Brasil perdeu patente internacional

Apesar do avanço científico, a pesquisa também expôs fragilidades estruturais. Segundo Tatiana Sampaio, o Brasil perdeu a patente internacional da polilaminina devido a cortes orçamentários que atingiram a UFRJ em 2015 e 2016.

O pedido de patente foi feito em 2007, quando o projeto ainda estava em estágio inicial. A concessão ocorreu apenas em 2025, após 18 anos de tramitação. Como a validade da patente é de 20 anos, o tempo se tornou um fator crítico.

A pesquisadora explicou que o grupo registrou primeiro a patente nacional e, depois, a internacional. Contudo, a universidade deixou de pagar as taxas necessárias para manter o registro fora do país durante o período de restrições orçamentárias, o que levou à perda definitiva dos direitos internacionais. A patente nacional só foi mantida porque a própria pesquisadora arcou temporariamente com os custos.

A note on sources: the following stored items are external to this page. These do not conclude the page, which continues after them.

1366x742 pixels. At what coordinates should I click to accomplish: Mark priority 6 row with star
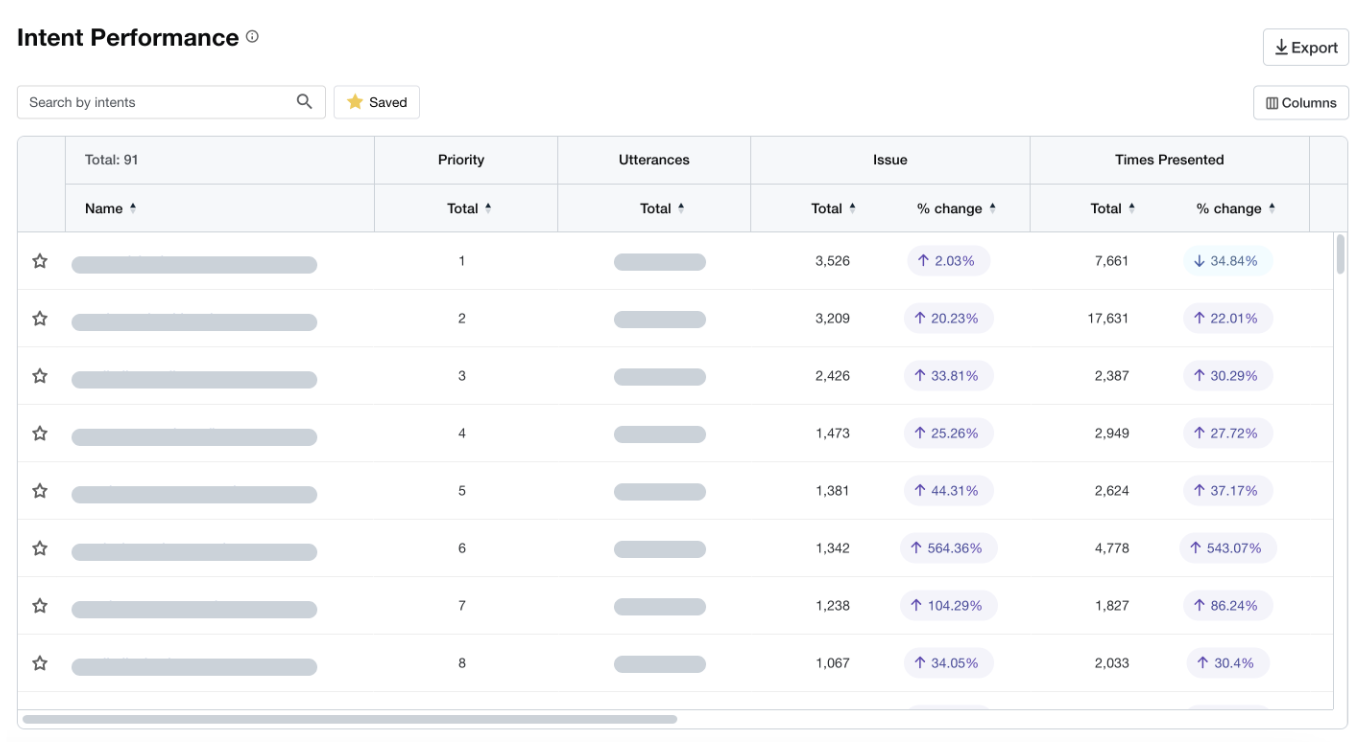click(x=40, y=548)

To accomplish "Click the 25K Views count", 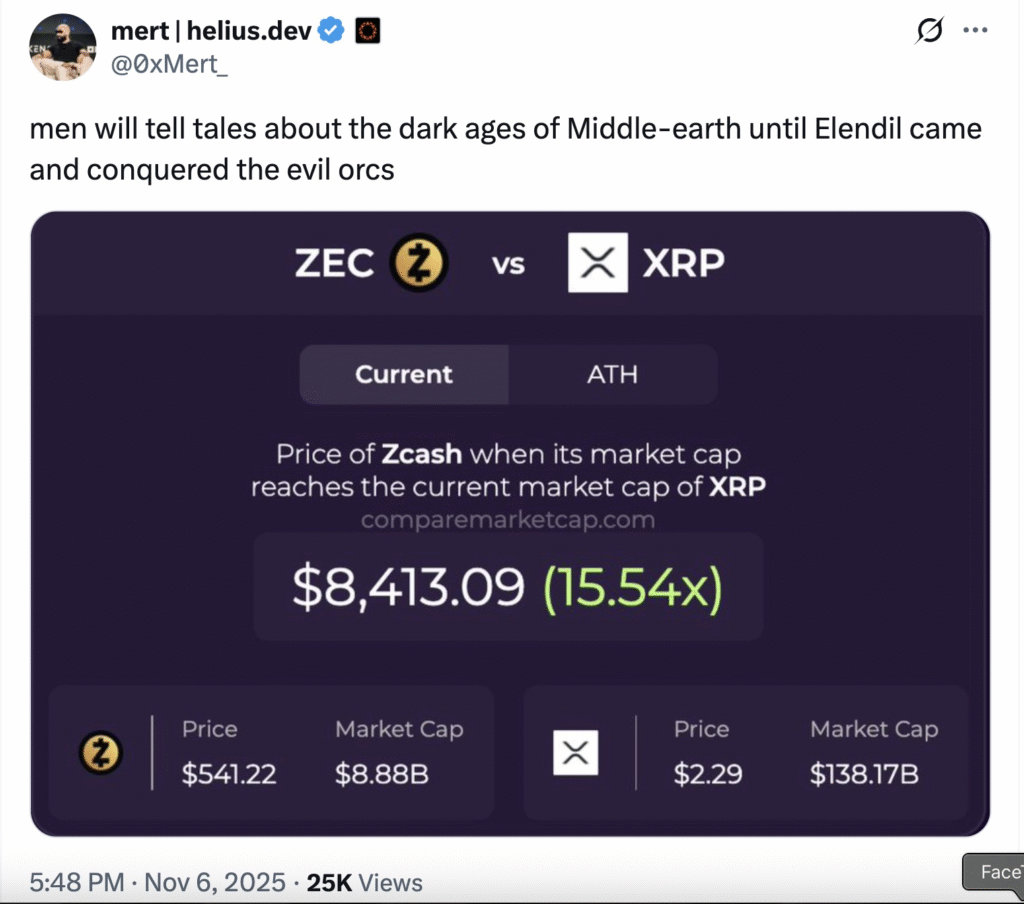I will tap(364, 882).

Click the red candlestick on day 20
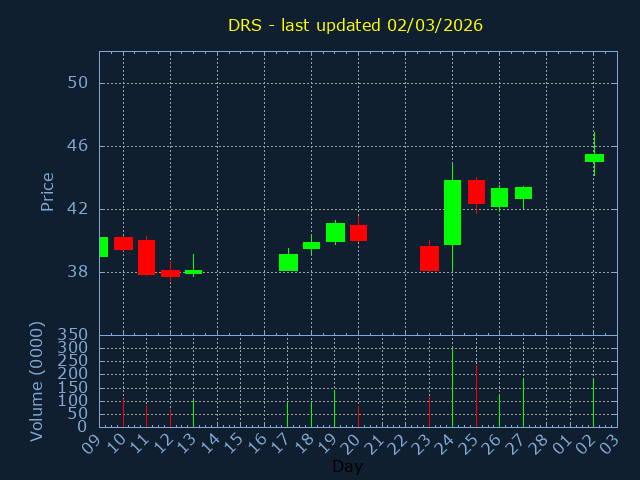tap(358, 233)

Com a perda da proteção internacional, outros países podem copiar a tecnologia sem que o Brasil tenha controle ou retorno econômico sobre uma descoberta desenvolvida com recursos públicos e capital intelectual nacional.

Esperança com cautela

Apontada como uma das descobertas biomédicas mais promissoras já desenvolvidas no país, a polilaminina ainda enfrenta um longo caminho até eventual aprovação definitiva. O avanço para a fase 1 de testes clínicos representa um passo histórico na busca por um novo tratamento para lesão medular, mas o processo científico exige tempo, rigor e validação.

Enquanto isso, a molécula segue despertando esperança em pacientes que convivem com paraplegia e tetraplegia, mantendo viva a expectativa por avanços concretos na regeneração da medula espinhal.